The Electoral Commission boss says that having more ballot boxes at a particular polling station would result in more congestion and disorganization.

He says in such an arrangement it is not feasible to end the polling at 4PM and ballot counting there after declaring the results in the constitutionally stipulated time.

The spokesperson of the Electoral Commission Paul Bukenya justified the budget saying it was thoroughly researched and that it was made by experts and its based on national guidelines for strategic planning set by the National Planning Authority.

Bukenya added that the budget was approved by the Ministry of Finance.

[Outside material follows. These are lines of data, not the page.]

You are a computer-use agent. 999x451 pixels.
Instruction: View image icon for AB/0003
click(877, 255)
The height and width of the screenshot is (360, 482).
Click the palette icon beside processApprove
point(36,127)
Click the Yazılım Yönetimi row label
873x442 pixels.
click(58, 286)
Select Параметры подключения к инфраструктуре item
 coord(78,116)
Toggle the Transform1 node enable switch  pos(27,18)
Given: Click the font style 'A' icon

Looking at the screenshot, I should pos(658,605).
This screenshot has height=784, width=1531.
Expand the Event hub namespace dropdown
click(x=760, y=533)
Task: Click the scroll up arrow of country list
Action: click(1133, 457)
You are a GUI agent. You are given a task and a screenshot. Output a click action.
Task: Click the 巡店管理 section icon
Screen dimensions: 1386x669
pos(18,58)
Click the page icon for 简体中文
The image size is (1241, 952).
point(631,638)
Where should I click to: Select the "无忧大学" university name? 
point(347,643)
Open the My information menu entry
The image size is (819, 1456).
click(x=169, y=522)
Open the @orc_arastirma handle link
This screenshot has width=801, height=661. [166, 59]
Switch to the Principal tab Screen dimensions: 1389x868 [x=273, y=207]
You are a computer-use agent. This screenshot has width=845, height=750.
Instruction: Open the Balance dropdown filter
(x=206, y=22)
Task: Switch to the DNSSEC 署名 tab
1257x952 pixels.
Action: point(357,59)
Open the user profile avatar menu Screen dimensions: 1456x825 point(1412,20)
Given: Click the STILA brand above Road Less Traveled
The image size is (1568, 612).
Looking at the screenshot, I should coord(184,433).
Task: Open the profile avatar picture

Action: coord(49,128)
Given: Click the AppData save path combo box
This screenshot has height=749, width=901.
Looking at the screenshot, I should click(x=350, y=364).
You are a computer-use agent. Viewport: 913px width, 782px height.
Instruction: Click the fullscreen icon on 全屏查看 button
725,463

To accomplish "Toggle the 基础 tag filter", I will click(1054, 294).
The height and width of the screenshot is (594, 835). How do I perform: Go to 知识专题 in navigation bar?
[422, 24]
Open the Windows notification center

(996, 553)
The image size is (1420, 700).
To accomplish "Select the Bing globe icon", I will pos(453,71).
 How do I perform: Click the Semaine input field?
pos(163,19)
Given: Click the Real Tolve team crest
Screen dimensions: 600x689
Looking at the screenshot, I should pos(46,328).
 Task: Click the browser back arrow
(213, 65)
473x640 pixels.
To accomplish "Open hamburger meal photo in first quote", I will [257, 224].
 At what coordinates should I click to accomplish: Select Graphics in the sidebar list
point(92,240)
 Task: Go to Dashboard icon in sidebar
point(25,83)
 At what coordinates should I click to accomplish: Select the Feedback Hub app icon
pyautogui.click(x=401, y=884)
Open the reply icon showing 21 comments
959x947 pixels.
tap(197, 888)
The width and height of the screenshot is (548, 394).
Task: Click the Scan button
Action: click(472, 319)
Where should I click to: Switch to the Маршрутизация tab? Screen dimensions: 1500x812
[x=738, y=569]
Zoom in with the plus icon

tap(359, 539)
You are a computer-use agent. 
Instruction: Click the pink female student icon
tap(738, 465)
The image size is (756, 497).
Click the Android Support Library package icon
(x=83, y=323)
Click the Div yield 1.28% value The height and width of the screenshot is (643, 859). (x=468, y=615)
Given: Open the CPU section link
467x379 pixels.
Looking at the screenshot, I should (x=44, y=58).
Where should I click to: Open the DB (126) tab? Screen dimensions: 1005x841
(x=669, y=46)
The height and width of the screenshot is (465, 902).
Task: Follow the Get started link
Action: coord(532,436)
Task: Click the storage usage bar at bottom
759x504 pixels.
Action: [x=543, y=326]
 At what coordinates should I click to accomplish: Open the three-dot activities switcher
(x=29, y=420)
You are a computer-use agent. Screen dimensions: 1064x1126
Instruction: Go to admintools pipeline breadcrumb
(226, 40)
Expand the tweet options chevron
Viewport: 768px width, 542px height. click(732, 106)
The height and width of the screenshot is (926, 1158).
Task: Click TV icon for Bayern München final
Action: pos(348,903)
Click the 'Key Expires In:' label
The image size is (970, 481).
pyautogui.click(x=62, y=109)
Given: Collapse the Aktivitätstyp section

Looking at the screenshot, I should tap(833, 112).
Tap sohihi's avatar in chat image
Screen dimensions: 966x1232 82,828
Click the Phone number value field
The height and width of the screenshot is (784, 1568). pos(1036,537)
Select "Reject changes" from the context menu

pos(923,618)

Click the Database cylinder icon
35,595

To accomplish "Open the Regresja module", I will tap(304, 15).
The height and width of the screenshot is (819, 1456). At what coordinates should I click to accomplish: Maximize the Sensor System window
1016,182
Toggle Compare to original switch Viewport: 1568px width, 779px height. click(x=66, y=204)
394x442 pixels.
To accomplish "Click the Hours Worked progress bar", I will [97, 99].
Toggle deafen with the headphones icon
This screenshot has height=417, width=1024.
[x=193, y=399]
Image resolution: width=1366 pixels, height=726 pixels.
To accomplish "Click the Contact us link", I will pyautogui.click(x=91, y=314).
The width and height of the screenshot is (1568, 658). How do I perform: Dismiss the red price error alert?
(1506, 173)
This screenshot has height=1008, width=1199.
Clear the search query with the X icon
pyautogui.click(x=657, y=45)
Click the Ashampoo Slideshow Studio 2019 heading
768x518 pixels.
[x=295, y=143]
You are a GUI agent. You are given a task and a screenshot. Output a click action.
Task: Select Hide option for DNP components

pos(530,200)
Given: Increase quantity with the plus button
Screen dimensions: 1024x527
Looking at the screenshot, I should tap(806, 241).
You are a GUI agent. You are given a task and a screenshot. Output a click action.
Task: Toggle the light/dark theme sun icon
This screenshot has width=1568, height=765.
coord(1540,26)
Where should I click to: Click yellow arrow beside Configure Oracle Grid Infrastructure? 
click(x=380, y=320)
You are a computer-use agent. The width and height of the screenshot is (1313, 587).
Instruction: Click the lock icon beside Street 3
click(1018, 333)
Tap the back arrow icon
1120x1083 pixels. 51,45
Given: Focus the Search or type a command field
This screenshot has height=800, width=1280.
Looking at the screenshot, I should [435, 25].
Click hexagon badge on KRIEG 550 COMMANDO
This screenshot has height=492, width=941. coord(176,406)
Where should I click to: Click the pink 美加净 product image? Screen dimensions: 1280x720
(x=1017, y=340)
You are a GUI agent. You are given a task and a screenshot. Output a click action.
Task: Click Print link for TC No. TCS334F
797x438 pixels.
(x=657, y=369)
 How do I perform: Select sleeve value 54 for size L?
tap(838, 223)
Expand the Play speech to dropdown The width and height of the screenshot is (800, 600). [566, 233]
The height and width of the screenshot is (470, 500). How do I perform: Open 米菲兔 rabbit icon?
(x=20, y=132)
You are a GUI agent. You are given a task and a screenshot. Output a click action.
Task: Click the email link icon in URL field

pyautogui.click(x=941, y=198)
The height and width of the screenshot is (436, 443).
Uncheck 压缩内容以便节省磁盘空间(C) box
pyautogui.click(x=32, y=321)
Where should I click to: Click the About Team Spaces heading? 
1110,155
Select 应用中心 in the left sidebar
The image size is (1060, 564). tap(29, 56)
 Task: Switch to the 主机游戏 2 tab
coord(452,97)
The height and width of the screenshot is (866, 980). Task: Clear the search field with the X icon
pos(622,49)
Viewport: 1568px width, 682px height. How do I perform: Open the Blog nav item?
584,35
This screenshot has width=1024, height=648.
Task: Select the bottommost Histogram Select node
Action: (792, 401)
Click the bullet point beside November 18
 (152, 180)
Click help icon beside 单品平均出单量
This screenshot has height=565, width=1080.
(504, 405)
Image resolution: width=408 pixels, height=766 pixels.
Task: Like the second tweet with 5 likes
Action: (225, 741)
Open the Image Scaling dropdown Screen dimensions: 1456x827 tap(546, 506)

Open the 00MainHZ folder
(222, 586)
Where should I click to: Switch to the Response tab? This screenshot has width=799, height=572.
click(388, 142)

But NRM Electoral Commission Chairperson Dr. Tanga Odoi, concured with the EC boss adding that it might even be less.

“One of the hallmarks of a peaceful country is a peaceful election. If you dont want a country to slide into a failed state status, you must fund elections as a vehicle for sustainable peace.”

If you see that the multiplicity of constituencies and other electoral activities, 1 trillion shilling is very small for that election and I support the issue that they need more money because our stability depends on stable election,” Dr. Odoi.

Henry Muguzi, the Executive Director of Alliance for Campaign Finance Monitoring (ACFM) says that democracy is very expensive and to organize those activities that sustain democracy, countries spend a lot of money.

“If you look around Africa, every time each of those African Countries go through elections their GDP goes down, it tells you how much they spend on elections,” Mujuzi notes.

He further says that because of the inadequacy of funds, the Electoral Commission has not yet gone digital.

He adds that the Commission needs to recruit more personnel to handle the task.

“Democracy is expensive. Because the other alternatives are much more expensive, yes one trillion shillings is much but no price can be attached to the peace that comes as result of elections,” Muguzi cautioned

Muguzi added a rejoinder by suggesting that the Electoral Commission could have done better to cut down the budget. He suggested consolidatibg the polls on one day as the case is in Kenya.

“We can say that on one day we have a presidential, direct Member of Parliament, the District Woman Member of Parliament, the Mayor and the District LC 5 elected to save money,” Muguzi explains.

He suggested another area to cut the budget is to procure ballot papers locally. Muguzi says that Nigeria has produced ballot papers locally and elections went on well. He stresses that currently Uganda spends too much to procure ballot papers abroad.